Prime Minister Ariel Sharon has urged the United States and other nations to appoint an interim Palestinian government that would be in office for a year and carry out sweeping reforms, a senior adviser confirmed Thursday. 

Sharon proposed that the new government be established even against the Palestinians' wishes, the Yediot Ahronot daily reported Thursday. "The free world must force this government on the Palestinians," the daily quoted him as saying. 

The prime minister's foreign policy adviser, Danny Ayalon, confirmed that Sharon brought up the idea of an interim Palestinian government in recent talks with foreign leaders, including senior U.S. officials. 

Asked whether Sharon wants to see an interim government established over the objections of Yasser Arafat, Ayalon said: "It [the Palestinian Authority] certainly has to be forced out, and it doesn't look like they are going out voluntarily." 

Palestinian legislator Hanan Ashrawi said Sharon's attitude was racist and patronizing, and that his demands for Palestinian reform were a pretext for avoiding peace talks. "Palestinian reform is not the business of Sharon," she said. 

In a meeting with President Bush at the White House last week, Sharon proposed that Arafat be sidelined and given a symbolic position devoid of authority. Bush rebuffed Sharon at the time, saying Israel would have to find a way to keep working with Arafat, since he is the Palestinians' elected leader. 

However, the Bush administration and the European Union have begun pushing for democratic reforms in the corruption-riddled Palestinian Authority. For the past eight years, Arafat has ruled Palestinians in the West Bank and Gaza Strip in autocratic fashion, with few democratic trappings. 

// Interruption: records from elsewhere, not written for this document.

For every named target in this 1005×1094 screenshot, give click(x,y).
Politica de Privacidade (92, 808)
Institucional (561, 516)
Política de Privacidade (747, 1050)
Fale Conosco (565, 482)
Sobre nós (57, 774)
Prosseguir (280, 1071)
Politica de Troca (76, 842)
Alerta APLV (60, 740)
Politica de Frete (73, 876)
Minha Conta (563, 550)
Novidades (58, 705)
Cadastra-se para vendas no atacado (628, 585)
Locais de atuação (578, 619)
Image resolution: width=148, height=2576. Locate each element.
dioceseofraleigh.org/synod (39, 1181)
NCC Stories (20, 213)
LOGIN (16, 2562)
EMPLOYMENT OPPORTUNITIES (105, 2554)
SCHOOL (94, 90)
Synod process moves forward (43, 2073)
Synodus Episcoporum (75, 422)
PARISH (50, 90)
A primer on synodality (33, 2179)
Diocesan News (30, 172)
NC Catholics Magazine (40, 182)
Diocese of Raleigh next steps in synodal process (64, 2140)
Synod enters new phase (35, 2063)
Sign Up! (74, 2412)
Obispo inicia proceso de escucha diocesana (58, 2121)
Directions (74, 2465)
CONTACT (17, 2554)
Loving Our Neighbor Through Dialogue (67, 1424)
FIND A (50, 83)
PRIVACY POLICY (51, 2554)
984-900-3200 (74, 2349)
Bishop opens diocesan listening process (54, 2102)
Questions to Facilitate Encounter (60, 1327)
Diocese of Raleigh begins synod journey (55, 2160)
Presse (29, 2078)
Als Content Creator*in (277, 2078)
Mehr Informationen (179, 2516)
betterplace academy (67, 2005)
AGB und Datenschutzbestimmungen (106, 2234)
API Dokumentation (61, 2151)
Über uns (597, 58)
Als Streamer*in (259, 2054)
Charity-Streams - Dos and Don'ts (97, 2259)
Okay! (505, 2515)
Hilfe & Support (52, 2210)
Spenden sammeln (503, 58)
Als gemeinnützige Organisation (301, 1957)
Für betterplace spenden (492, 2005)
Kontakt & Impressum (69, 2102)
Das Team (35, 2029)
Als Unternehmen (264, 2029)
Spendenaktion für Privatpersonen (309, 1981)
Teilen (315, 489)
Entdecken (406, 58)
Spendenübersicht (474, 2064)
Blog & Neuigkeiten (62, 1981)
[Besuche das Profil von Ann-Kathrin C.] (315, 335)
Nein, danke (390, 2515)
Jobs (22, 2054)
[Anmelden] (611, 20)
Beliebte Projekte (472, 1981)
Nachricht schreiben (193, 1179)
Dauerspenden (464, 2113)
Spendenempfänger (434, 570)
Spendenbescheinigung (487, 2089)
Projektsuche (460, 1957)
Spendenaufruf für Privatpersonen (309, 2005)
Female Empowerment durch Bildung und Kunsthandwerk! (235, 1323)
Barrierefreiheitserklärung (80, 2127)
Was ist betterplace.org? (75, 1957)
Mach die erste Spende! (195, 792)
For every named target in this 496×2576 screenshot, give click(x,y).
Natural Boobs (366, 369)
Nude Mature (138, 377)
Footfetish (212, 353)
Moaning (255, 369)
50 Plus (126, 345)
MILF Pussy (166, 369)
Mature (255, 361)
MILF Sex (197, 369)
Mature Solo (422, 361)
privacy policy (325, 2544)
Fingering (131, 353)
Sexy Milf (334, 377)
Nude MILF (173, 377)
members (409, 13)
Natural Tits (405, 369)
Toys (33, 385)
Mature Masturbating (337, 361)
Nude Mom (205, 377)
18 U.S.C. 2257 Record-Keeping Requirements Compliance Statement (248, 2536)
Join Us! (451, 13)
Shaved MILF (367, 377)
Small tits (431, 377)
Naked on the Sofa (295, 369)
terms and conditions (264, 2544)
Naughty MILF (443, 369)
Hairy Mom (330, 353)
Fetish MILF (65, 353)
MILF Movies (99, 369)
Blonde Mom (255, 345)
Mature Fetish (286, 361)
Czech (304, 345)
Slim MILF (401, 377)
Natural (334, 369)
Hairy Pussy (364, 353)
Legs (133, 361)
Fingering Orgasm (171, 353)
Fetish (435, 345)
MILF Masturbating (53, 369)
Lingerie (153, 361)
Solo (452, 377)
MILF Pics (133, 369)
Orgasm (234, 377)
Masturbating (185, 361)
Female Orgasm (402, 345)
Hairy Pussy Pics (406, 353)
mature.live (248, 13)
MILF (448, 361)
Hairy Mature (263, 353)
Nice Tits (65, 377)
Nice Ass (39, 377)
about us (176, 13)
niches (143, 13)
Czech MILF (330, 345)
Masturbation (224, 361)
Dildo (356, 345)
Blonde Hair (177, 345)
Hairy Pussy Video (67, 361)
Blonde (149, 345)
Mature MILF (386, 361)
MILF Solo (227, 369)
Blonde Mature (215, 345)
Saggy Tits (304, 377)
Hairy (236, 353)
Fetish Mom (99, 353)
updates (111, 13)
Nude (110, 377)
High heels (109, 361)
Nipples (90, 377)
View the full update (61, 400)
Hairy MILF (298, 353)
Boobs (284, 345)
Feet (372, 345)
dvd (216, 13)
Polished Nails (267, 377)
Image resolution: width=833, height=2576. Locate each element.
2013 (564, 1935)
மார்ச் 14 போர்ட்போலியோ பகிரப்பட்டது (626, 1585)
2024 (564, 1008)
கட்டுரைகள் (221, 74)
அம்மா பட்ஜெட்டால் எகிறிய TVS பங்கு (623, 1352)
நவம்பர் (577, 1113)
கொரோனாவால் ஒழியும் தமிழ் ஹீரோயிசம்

Responding to growing pressure from abroad and at home, Arafat told the Palestinian parliament Wednesday that he was ready to carry out some reforms and hold elections. However, the speech was largely devoid of specifics. 

His critics said they feared Arafat's promises would remain just that, since all power is concentrated in Arafat's hands and he has resisted change in the past. 

"Yasser Arafat loves only Yasser Arafat, and is looking for personal benefits," said Hassan Khreisheh, a legislator from Arafat's Fatah movement. 

Fatah legislators have called for a Cabinet reshuffle and proposed that a prime minister be put in charge of day-to-day operations of the Palestinian Authority. 

Ayalon, the Sharon adviser, said reform efforts were pointless as long as Arafat remained in his position. "We cannot let the existing regime, which is so corrupt and engaged in terror, be in charge of the reform," Ayalon said. 

Sharon is proposing to "bring people with an honest record who may be efficient" in overseeing the required changes, the adviser said. Sharon has said he would not go ahead with peace talks unless the reforms have been carried out. 

Yediot Ahronot said that Sharon raised the idea of appointing a Palestinian interim government in a phone conversation with French President Jacques Chirac several days ago. 

"His [Arafat's] status must be ceremonial," Yediot quoted Sharon as telling Chirac; the newspaper said it had been read a transcript of the conversation. 

"I know that this is not easy thing," Sharon continued, according to the newspaper. "I initiated the idea, but we cannot be involved in the implementation. This needs to be done by the United States, Europe and maybe Saudi Arabia, if the Saudis stop aiding terrorists. The government will be appointed for one year, like in Afghanistan. The free world must force this government on the Palestinians."